Jurnalis Independen: Benarkah Indonesia Negara
Demokrasi? Pertanyaan itu dilontarkan Ketua Umum Front Pembela Islam (FPI)
Habib Muhammad Rizieq Syihab dalam acara bertajuk NKRI Bersyariah, di Jakarta,
Jum’at 11 Robi’ul Akhir 1434 H/ 22 Februari 2013.
Secara singkat Habib Rizieq
menguraikan, bahwa ketika perdebatan tentang Dasar Negara sebelum kemerdekaan
diproklamirkan, Muhammad Yamin, Soepomo dan Soekarno mengajukan usulannya.
Pada tanggal 29 Mei 1945 dalam
sidang Badan Penyelidik Usaha Persiapan kemerdekaan Indonesia (BPUPKI) Muhammad
Yamin mengusulkan Lima Dasar Negara tanpa menggunakan istilah Pancasila.
Lima Dasar Negara usulan M. Yamin
adalah: 1. Peri Kebangsaan, 2. Peri Kemanusiaan, 3. Peri Ketuhanan, 4. Peri
Kerakyatan, 5. Kesejahteraan Sosial.
Pada sidang terakhir BPUPKI 1
Juni 1945 Soekarno mengajukan Lima Dasar: 1. Kebangsaan Indonesia, 2.
Internasionalisme atau Peri Kemanusiaan, 3. Mufakat atau Demokrasi, 4. Keadilan
Sosial, 5. Ketuhanan. “Baik usulan Soepomo, Yamin maupun ‘Pancasilanya
Soekarno’, itu tidak pernah menjadi kesepakatan maupun keputusan BPUPKI,” kata
Habib Rizieq.
Kata Habib Rizieq, sidang
berjalan alot. BPUPKI terbelah antara kelompok sekuler dengan kelompok Islam.
Kelompok Islam sudah tentu menginginkan Negara berdasarkan Islam, dan ditentang
kelompok sekuler.

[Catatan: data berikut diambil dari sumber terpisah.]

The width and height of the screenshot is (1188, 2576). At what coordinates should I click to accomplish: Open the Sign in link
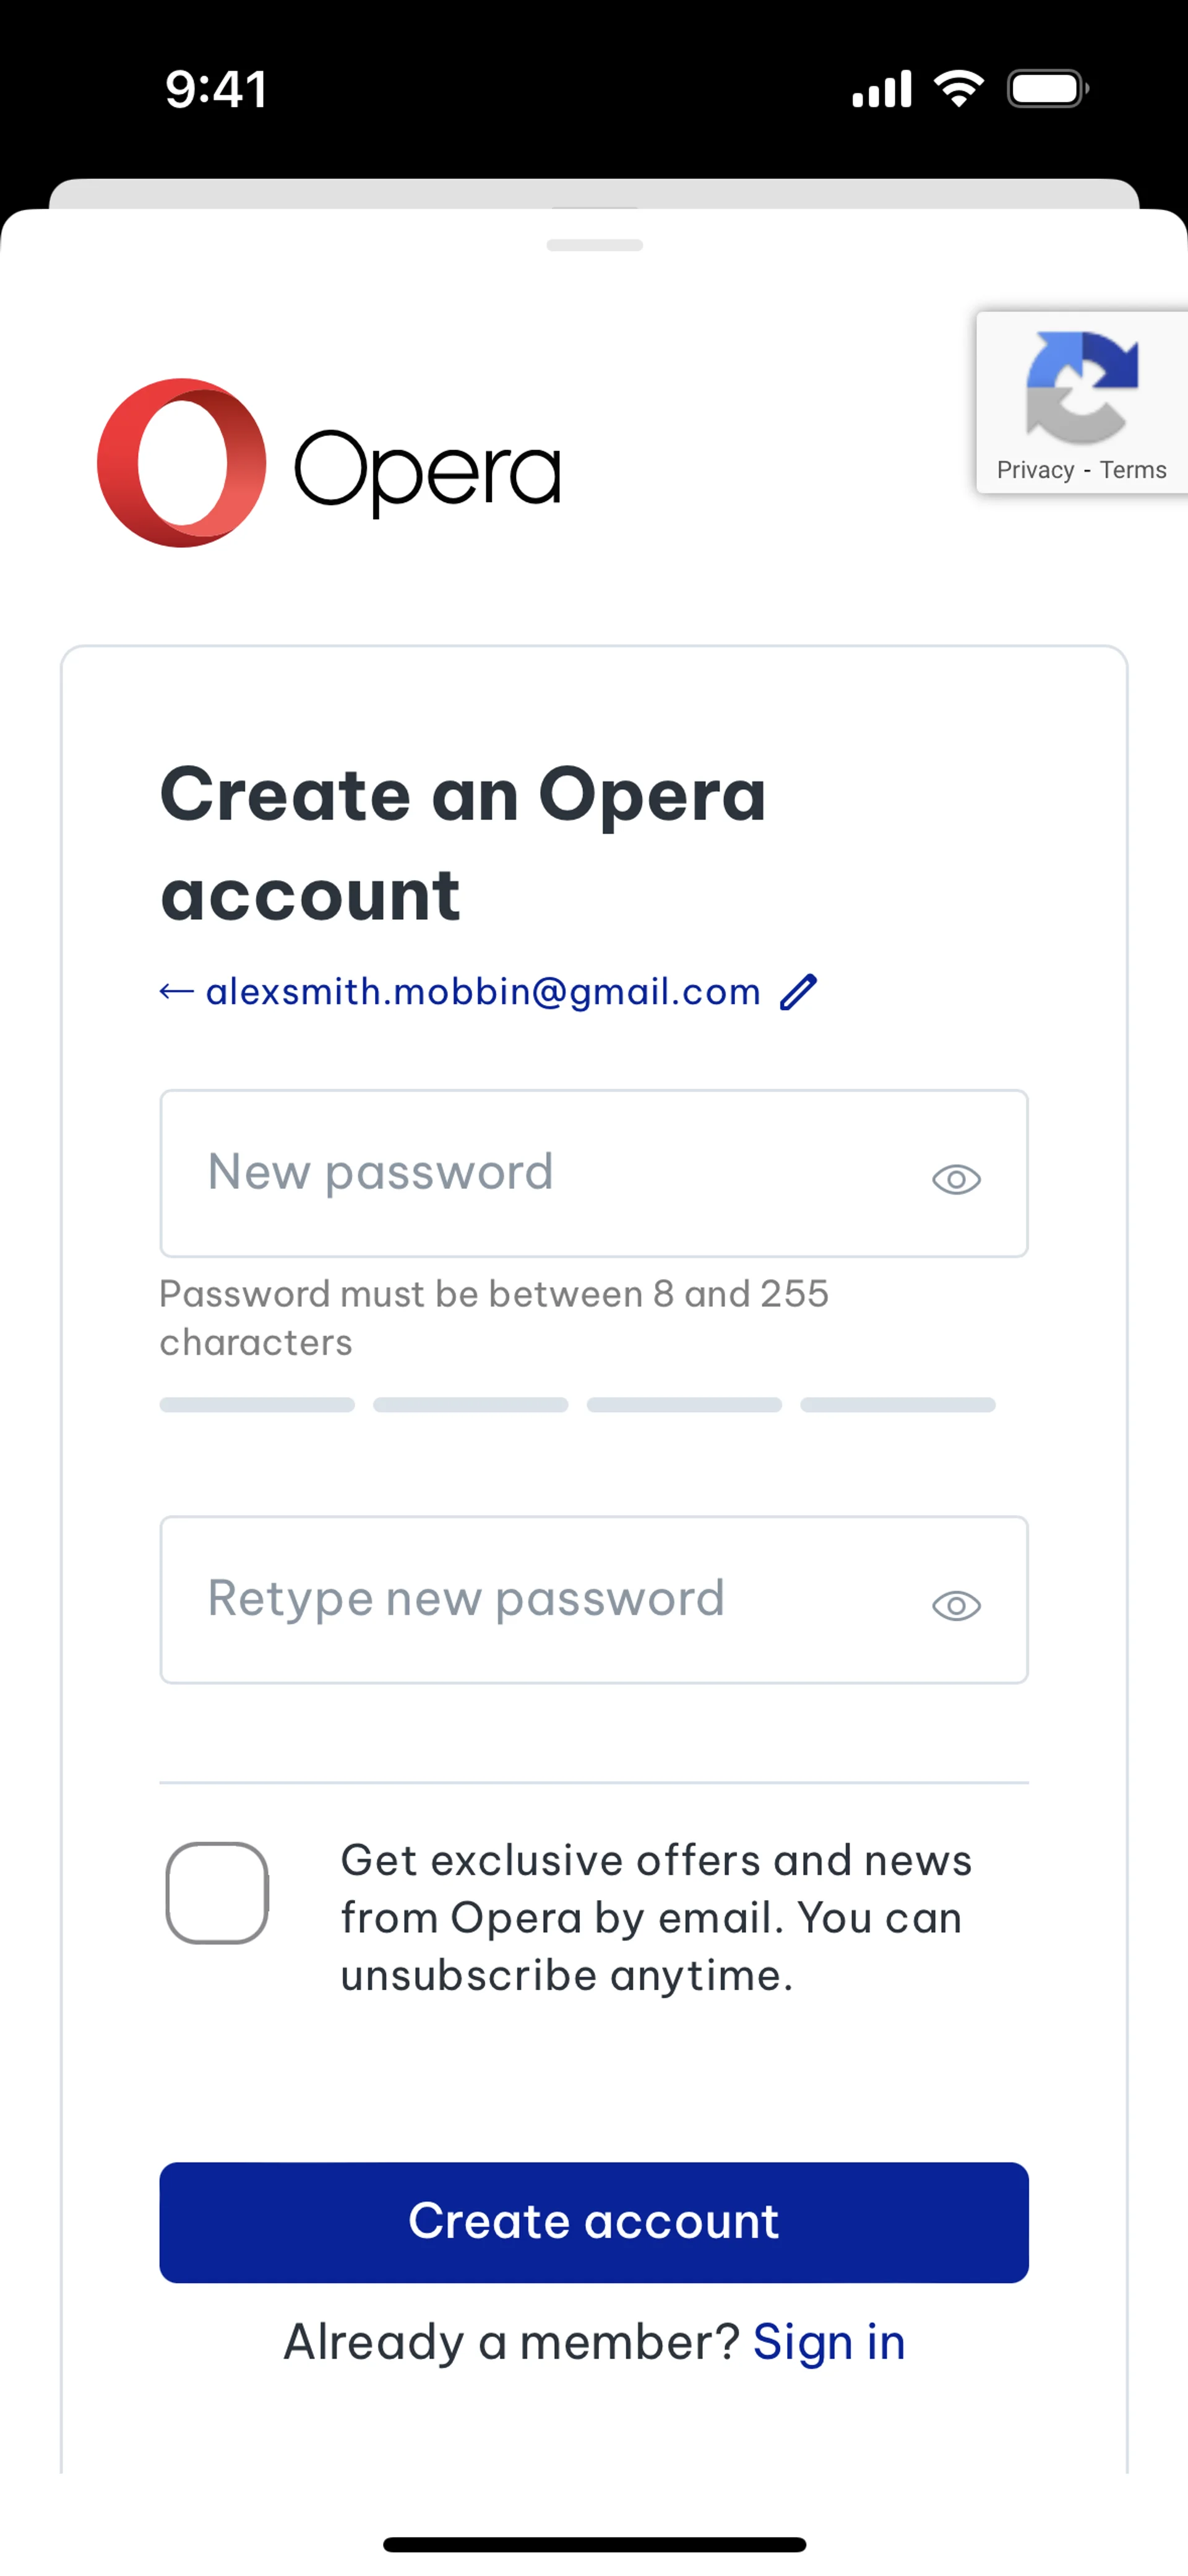click(x=828, y=2342)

Akhirnya sidang membentuk Panitia Sembilan. “Ada empat ulama
dalam Panitia Sembilan ini, yaitu KH Abdul Wahid Hasyim (NU), KH Abdul Qohar
Muzakkir (Muhammadiyah), KH Agus Salim
dan Abikoesno Tjokrosoejoso, keduanya dari Syarikat Islam,” ujar Rizieq.
Sementara golongan sekuler diwakili Soekarno, M. Hatta, M. Yamin dan Ahmad
Soebardjo. Dan, kalangan Kristen diwakili A.A Maramis.
Habib Rizieq menegaskan, justru
Panitia Sembilan yang berhasil menetapkan Dasar Negara yang dibingkai dalam
Piagam Jakarta pada 22 Juni 1945. Lima Dasar Negara itu adalah: 1. Ketuhanan,
dengan kewajiban menjalankan syariat Islam bagi pemeluk-pemeluknya, 2.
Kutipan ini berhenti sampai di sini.